# [WHAT IS NEEDED]
Every entry needs to be given again exactly as it reads.

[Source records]
-- -- --
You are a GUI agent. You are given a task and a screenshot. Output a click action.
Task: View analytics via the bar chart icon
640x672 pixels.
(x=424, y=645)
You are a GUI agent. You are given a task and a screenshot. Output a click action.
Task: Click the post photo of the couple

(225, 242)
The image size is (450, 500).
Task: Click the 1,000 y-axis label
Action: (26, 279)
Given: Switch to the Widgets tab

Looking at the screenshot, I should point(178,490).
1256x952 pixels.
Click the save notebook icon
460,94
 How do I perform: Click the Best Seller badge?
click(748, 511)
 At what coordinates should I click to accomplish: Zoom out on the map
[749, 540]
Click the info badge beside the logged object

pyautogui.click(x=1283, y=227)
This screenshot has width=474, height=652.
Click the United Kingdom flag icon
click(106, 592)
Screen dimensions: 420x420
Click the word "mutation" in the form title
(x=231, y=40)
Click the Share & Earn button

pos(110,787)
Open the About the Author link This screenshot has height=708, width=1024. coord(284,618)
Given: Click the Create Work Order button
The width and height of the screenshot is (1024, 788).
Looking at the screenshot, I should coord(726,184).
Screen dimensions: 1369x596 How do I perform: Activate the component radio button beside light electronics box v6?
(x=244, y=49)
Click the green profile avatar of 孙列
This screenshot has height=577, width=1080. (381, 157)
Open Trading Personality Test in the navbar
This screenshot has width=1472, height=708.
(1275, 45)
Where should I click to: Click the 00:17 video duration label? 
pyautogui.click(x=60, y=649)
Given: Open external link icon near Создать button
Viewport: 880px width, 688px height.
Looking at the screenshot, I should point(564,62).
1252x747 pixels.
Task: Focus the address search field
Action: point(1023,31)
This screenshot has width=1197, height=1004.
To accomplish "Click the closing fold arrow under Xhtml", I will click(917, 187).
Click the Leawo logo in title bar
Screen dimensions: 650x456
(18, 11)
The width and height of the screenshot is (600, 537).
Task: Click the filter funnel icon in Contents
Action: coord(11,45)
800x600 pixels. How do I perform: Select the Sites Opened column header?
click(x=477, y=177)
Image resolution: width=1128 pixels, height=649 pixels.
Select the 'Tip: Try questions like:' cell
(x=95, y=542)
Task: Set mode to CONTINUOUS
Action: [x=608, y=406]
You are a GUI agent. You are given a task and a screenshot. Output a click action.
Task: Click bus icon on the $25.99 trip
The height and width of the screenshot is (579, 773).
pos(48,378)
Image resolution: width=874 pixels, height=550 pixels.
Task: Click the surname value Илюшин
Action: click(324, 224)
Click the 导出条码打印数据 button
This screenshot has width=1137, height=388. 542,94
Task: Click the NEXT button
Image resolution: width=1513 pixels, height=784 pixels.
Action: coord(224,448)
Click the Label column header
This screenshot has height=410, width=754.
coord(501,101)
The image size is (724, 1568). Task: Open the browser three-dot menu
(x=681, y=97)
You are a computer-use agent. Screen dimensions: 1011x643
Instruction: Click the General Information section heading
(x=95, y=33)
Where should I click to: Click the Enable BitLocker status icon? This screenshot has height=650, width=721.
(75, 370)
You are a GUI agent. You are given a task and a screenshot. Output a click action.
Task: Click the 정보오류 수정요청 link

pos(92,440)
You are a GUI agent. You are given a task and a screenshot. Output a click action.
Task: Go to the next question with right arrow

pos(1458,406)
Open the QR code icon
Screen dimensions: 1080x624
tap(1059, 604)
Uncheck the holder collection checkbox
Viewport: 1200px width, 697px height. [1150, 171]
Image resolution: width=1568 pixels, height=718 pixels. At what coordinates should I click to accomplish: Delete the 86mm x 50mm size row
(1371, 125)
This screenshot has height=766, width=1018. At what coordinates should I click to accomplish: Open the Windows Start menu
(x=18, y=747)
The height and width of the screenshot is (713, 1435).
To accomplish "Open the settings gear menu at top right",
-- -- --
# [ANSWER BOX]
You are a GUI agent. You are given a task and a screenshot. Output a click action.
Task: View analytics via the bar chart icon
640x672 pixels.
(x=424, y=645)
You are a GUI agent. You are given a task and a screenshot. Output a click action.
Task: Click the post photo of the couple

(225, 242)
The image size is (450, 500).
Task: Click the 1,000 y-axis label
Action: (26, 279)
Given: Switch to the Widgets tab

Looking at the screenshot, I should point(178,490).
1256x952 pixels.
Click the save notebook icon
460,94
 How do I perform: Click the Best Seller badge?
click(748, 511)
 At what coordinates should I click to accomplish: Zoom out on the map
[749, 540]
Click the info badge beside the logged object

pyautogui.click(x=1283, y=227)
This screenshot has width=474, height=652.
Click the United Kingdom flag icon
click(106, 592)
Screen dimensions: 420x420
Click the word "mutation" in the form title
(x=231, y=40)
Click the Share & Earn button

pos(110,787)
Open the About the Author link This screenshot has height=708, width=1024. coord(284,618)
Given: Click the Create Work Order button
The width and height of the screenshot is (1024, 788).
Looking at the screenshot, I should coord(726,184).
Screen dimensions: 1369x596 How do I perform: Activate the component radio button beside light electronics box v6?
(x=244, y=49)
Click the green profile avatar of 孙列
This screenshot has height=577, width=1080. (381, 157)
Open Trading Personality Test in the navbar
This screenshot has width=1472, height=708.
(1275, 45)
Where should I click to: Click the 00:17 video duration label? 
pyautogui.click(x=60, y=649)
Given: Open external link icon near Создать button
Viewport: 880px width, 688px height.
Looking at the screenshot, I should point(564,62).
1252x747 pixels.
Task: Focus the address search field
Action: point(1023,31)
This screenshot has width=1197, height=1004.
To accomplish "Click the closing fold arrow under Xhtml", I will click(917, 187).
Click the Leawo logo in title bar
Screen dimensions: 650x456
(18, 11)
The width and height of the screenshot is (600, 537).
Task: Click the filter funnel icon in Contents
Action: coord(11,45)
800x600 pixels. How do I perform: Select the Sites Opened column header?
click(x=477, y=177)
Image resolution: width=1128 pixels, height=649 pixels.
Select the 'Tip: Try questions like:' cell
(x=95, y=542)
Task: Set mode to CONTINUOUS
Action: [x=608, y=406]
You are a GUI agent. You are given a task and a screenshot. Output a click action.
Task: Click bus icon on the $25.99 trip
The height and width of the screenshot is (579, 773).
pos(48,378)
Image resolution: width=874 pixels, height=550 pixels.
Task: Click the surname value Илюшин
Action: click(324, 224)
Click the 导出条码打印数据 button
This screenshot has width=1137, height=388. 542,94
Task: Click the NEXT button
Image resolution: width=1513 pixels, height=784 pixels.
Action: coord(224,448)
Click the Label column header
This screenshot has height=410, width=754.
coord(501,101)
The image size is (724, 1568). Task: Open the browser three-dot menu
(x=681, y=97)
You are a computer-use agent. Screen dimensions: 1011x643
Instruction: Click the General Information section heading
(x=95, y=33)
Where should I click to: Click the Enable BitLocker status icon? This screenshot has height=650, width=721.
(75, 370)
You are a GUI agent. You are given a task and a screenshot. Output a click action.
Task: Click the 정보오류 수정요청 link

pos(92,440)
You are a GUI agent. You are given a task and a screenshot. Output a click action.
Task: Go to the next question with right arrow

pos(1458,406)
Open the QR code icon
Screen dimensions: 1080x624
tap(1059, 604)
Uncheck the holder collection checkbox
Viewport: 1200px width, 697px height. [1150, 171]
Image resolution: width=1568 pixels, height=718 pixels. At what coordinates should I click to accomplish: Delete the 86mm x 50mm size row
(1371, 125)
This screenshot has height=766, width=1018. At what coordinates should I click to accomplish: Open the Windows Start menu
(x=18, y=747)
The height and width of the screenshot is (713, 1435).
To accomplish "Open the settings gear menu at top right",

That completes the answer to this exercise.